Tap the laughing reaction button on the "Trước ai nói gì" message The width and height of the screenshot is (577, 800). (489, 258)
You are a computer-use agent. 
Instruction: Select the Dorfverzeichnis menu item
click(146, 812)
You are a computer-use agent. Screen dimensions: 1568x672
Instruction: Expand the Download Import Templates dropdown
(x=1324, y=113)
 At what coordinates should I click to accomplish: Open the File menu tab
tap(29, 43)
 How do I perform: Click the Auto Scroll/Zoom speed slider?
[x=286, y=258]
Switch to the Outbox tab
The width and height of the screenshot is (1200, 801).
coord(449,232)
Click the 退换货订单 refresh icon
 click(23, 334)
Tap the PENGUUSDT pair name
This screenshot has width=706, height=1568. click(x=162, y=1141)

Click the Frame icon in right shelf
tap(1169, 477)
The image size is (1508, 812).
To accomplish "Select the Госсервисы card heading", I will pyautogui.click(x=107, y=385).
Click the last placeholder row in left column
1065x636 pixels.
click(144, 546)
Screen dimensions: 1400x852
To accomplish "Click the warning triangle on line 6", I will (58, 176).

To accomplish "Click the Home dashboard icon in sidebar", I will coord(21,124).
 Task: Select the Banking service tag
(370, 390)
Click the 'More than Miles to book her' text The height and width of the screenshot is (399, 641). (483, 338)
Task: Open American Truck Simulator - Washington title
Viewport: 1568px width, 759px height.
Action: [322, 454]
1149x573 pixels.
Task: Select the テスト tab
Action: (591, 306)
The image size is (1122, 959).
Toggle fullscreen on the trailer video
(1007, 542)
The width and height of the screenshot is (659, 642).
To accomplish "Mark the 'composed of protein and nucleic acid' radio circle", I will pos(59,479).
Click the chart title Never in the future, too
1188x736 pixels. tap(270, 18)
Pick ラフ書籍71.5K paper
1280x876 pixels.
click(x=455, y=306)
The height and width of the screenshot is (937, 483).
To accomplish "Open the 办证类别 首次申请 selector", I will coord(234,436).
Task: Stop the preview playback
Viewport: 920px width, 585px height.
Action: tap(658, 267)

**Problem requirements**
Everything in the data above is to be given again, unchanged.

**Result of this task**
Tap the laughing reaction button on the "Trước ai nói gì" message The width and height of the screenshot is (577, 800). (489, 258)
You are a computer-use agent. 
Instruction: Select the Dorfverzeichnis menu item
click(146, 812)
You are a computer-use agent. Screen dimensions: 1568x672
Instruction: Expand the Download Import Templates dropdown
(x=1324, y=113)
 At what coordinates should I click to accomplish: Open the File menu tab
tap(29, 43)
 How do I perform: Click the Auto Scroll/Zoom speed slider?
[x=286, y=258]
Switch to the Outbox tab
The width and height of the screenshot is (1200, 801).
coord(449,232)
Click the 退换货订单 refresh icon
 click(23, 334)
Tap the PENGUUSDT pair name
This screenshot has width=706, height=1568. click(x=162, y=1141)

Click the Frame icon in right shelf
tap(1169, 477)
The image size is (1508, 812).
To accomplish "Select the Госсервисы card heading", I will pyautogui.click(x=107, y=385).
Click the last placeholder row in left column
1065x636 pixels.
click(144, 546)
Screen dimensions: 1400x852
To accomplish "Click the warning triangle on line 6", I will (58, 176).

To accomplish "Click the Home dashboard icon in sidebar", I will coord(21,124).
 Task: Select the Banking service tag
(370, 390)
Click the 'More than Miles to book her' text The height and width of the screenshot is (399, 641). (483, 338)
Task: Open American Truck Simulator - Washington title
Viewport: 1568px width, 759px height.
Action: [322, 454]
1149x573 pixels.
Task: Select the テスト tab
Action: (591, 306)
The image size is (1122, 959).
Toggle fullscreen on the trailer video
(1007, 542)
The width and height of the screenshot is (659, 642).
To accomplish "Mark the 'composed of protein and nucleic acid' radio circle", I will pos(59,479).
Click the chart title Never in the future, too
1188x736 pixels. tap(270, 18)
Pick ラフ書籍71.5K paper
1280x876 pixels.
click(x=455, y=306)
The height and width of the screenshot is (937, 483).
To accomplish "Open the 办证类别 首次申请 selector", I will coord(234,436).
Task: Stop the preview playback
Viewport: 920px width, 585px height.
Action: tap(658, 267)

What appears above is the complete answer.